■ **Task requirements**
Once you find the line with "Click the Registration people icon" in the entries below, return exactly every line from it through the line with "has width=1372, height=882.".

---------- Information

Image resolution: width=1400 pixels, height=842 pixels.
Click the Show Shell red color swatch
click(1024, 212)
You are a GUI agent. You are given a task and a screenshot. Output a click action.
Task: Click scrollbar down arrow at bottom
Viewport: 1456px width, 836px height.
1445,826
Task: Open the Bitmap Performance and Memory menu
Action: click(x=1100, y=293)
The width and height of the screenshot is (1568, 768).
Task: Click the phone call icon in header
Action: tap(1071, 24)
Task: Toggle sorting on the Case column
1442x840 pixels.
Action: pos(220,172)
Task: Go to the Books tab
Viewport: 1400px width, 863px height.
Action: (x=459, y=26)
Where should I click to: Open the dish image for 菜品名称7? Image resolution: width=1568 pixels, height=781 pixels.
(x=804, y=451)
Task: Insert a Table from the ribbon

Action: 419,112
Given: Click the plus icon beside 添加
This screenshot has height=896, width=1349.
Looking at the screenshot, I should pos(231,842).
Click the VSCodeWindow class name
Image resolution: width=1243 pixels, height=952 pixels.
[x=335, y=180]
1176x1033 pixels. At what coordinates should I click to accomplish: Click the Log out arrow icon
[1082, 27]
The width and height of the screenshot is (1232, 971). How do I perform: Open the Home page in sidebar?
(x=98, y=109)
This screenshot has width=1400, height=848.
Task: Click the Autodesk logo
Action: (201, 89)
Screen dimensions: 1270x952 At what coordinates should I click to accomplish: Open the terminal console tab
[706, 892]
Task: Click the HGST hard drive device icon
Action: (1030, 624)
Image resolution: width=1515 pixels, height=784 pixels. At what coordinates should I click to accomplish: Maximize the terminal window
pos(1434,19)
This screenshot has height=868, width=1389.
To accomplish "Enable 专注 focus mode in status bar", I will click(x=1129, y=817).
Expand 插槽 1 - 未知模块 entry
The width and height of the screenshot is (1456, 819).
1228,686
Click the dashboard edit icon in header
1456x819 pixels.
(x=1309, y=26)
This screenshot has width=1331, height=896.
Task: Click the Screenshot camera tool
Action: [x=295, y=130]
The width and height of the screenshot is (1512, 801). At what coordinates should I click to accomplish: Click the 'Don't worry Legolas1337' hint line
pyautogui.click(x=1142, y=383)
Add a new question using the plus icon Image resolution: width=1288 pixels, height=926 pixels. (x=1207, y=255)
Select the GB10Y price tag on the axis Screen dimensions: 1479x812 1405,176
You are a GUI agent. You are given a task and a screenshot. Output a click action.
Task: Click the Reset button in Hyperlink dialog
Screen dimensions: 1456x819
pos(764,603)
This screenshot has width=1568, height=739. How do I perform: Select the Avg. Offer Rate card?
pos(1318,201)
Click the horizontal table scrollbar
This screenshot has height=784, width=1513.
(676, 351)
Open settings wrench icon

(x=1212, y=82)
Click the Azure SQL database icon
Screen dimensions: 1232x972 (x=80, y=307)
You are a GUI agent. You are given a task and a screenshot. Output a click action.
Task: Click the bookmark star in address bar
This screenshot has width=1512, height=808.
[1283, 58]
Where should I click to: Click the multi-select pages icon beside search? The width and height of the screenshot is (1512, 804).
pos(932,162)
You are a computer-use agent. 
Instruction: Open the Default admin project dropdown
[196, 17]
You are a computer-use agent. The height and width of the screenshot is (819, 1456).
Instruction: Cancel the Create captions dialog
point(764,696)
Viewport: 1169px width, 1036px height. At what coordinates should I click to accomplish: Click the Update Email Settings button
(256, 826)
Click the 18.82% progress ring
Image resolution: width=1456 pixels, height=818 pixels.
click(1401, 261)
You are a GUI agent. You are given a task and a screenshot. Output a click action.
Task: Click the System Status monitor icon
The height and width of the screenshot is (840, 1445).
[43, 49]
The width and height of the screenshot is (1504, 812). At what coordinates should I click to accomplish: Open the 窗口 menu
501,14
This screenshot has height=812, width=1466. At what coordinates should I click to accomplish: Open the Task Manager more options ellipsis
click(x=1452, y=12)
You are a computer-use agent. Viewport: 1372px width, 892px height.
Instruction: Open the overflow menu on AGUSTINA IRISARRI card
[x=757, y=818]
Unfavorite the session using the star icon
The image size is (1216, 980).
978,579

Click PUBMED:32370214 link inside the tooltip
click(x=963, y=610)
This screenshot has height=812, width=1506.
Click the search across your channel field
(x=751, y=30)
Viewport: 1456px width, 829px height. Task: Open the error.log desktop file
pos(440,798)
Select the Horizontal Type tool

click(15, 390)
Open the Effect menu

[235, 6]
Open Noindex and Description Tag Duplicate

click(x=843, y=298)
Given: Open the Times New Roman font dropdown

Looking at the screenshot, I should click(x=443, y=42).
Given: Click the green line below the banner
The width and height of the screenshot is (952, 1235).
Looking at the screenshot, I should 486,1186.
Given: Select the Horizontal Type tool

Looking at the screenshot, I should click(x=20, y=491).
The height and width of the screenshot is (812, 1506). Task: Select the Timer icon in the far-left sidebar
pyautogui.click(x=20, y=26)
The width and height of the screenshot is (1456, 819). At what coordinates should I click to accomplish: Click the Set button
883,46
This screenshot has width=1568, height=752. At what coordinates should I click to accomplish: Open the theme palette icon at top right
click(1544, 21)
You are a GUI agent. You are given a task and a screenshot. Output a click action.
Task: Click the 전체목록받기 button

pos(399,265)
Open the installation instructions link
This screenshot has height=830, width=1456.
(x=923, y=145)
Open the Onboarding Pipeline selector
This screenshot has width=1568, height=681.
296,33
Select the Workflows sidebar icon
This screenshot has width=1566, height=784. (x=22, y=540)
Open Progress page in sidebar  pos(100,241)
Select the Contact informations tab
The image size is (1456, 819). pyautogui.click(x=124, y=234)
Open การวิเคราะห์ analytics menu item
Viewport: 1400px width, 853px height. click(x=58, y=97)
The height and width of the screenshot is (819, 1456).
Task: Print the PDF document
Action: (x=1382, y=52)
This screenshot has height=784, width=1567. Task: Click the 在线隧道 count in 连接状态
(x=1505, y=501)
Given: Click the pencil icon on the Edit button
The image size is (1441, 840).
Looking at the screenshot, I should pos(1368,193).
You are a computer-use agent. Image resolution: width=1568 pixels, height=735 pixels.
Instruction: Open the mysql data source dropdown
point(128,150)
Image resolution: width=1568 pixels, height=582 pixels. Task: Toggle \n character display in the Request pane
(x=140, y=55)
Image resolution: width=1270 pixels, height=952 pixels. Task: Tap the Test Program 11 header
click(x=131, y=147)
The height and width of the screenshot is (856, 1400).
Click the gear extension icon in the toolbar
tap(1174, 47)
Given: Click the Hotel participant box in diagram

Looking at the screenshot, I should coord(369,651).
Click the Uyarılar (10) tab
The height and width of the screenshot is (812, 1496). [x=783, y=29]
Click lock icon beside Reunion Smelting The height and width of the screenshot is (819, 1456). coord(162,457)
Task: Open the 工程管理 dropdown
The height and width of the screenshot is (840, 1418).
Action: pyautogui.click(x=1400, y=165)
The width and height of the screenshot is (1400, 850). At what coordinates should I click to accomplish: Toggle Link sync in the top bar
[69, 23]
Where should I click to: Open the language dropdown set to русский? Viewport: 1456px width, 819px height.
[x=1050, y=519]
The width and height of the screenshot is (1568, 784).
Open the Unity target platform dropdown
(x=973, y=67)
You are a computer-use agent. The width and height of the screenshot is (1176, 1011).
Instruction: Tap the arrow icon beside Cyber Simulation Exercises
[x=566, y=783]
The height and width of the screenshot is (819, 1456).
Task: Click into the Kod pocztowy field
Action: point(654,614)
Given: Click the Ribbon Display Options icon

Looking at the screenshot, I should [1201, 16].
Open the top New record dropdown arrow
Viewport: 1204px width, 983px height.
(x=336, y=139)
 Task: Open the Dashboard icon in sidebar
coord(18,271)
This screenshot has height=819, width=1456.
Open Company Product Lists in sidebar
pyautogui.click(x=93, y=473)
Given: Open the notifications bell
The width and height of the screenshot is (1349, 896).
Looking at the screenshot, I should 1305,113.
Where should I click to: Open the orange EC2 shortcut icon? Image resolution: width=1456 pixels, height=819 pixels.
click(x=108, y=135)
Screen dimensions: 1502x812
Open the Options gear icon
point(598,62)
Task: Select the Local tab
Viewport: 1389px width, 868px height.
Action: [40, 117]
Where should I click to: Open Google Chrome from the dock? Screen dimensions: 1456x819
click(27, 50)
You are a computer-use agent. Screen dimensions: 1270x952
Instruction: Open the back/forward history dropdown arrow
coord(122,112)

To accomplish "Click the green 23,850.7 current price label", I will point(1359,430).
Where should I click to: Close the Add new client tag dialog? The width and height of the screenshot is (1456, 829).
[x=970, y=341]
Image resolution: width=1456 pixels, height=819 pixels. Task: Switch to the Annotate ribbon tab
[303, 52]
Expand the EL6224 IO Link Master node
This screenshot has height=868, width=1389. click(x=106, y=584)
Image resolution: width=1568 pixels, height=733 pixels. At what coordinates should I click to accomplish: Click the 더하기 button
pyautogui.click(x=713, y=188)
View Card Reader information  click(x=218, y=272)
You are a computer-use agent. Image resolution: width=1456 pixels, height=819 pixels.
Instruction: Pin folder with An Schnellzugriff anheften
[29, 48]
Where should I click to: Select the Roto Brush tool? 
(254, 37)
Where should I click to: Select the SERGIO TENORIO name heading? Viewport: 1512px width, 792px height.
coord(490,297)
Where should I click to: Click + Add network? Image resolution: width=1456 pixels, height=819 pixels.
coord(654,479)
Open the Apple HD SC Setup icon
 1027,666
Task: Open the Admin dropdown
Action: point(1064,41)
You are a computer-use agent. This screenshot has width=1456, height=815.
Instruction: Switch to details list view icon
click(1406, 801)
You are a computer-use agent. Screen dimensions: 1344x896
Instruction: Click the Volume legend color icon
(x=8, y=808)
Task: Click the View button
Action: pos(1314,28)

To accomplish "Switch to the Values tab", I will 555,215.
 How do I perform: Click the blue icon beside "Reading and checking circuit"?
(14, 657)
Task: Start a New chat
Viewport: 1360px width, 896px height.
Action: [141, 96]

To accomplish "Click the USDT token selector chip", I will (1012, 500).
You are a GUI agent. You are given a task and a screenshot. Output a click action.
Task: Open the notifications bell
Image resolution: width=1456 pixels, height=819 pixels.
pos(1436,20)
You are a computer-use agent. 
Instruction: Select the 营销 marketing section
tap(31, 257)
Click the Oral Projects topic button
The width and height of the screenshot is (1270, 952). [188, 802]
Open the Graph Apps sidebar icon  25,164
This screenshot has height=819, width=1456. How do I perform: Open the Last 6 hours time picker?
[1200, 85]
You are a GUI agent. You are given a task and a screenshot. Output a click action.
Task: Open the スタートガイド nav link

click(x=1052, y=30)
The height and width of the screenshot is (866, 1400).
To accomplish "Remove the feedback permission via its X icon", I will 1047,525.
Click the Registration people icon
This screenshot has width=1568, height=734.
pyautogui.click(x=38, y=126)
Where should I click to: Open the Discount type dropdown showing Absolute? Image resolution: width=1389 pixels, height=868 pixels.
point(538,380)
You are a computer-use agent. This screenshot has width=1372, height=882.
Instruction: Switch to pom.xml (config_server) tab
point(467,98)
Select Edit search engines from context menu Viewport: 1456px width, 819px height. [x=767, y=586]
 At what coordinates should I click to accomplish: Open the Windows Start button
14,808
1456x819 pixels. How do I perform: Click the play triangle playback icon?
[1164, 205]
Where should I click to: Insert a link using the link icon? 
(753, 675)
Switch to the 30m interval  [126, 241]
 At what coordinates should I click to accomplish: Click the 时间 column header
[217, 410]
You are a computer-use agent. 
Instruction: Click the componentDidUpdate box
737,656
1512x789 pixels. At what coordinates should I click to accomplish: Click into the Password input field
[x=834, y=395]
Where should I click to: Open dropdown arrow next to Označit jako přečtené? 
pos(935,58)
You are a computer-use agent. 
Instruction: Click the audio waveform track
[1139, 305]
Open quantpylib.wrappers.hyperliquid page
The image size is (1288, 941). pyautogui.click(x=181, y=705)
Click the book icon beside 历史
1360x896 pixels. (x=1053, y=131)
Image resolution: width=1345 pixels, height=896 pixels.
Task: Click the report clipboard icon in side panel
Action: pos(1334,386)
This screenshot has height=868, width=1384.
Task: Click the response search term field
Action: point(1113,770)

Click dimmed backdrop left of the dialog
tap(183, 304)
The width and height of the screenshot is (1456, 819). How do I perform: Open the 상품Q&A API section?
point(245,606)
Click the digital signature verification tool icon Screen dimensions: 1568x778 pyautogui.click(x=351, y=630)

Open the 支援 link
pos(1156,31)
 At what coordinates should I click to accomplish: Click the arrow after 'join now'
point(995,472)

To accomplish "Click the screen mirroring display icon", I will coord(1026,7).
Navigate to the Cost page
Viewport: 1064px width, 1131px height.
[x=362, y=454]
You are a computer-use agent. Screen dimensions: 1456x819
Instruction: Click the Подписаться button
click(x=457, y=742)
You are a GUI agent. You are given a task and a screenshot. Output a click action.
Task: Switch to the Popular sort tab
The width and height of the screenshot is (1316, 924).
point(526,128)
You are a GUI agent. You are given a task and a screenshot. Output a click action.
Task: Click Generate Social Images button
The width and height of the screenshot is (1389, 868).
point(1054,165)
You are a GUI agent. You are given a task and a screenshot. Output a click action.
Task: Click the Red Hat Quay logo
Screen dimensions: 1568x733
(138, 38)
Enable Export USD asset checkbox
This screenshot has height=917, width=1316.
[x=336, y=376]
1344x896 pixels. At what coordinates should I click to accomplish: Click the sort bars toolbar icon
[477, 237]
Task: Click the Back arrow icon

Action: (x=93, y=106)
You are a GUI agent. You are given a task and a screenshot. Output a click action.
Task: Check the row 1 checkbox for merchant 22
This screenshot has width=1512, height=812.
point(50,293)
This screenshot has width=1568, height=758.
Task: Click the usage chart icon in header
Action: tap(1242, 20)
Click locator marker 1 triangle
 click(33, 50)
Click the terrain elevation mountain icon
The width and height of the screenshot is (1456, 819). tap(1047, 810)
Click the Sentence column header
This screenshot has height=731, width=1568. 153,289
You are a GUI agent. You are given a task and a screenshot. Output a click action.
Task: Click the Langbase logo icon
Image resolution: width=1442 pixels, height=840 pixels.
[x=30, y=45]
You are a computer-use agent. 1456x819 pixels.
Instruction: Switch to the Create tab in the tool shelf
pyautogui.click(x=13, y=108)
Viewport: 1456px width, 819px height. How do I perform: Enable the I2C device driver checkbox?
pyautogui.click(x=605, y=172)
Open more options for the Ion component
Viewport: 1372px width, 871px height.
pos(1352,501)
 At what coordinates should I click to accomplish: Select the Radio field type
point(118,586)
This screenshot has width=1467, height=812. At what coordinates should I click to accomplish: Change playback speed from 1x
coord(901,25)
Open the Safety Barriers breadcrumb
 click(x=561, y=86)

--------------------

■ **Answer to this exercise**
Click the Registration people icon
This screenshot has width=1568, height=734.
pyautogui.click(x=38, y=126)
Where should I click to: Open the Discount type dropdown showing Absolute? Image resolution: width=1389 pixels, height=868 pixels.
point(538,380)
You are a computer-use agent. This screenshot has width=1372, height=882.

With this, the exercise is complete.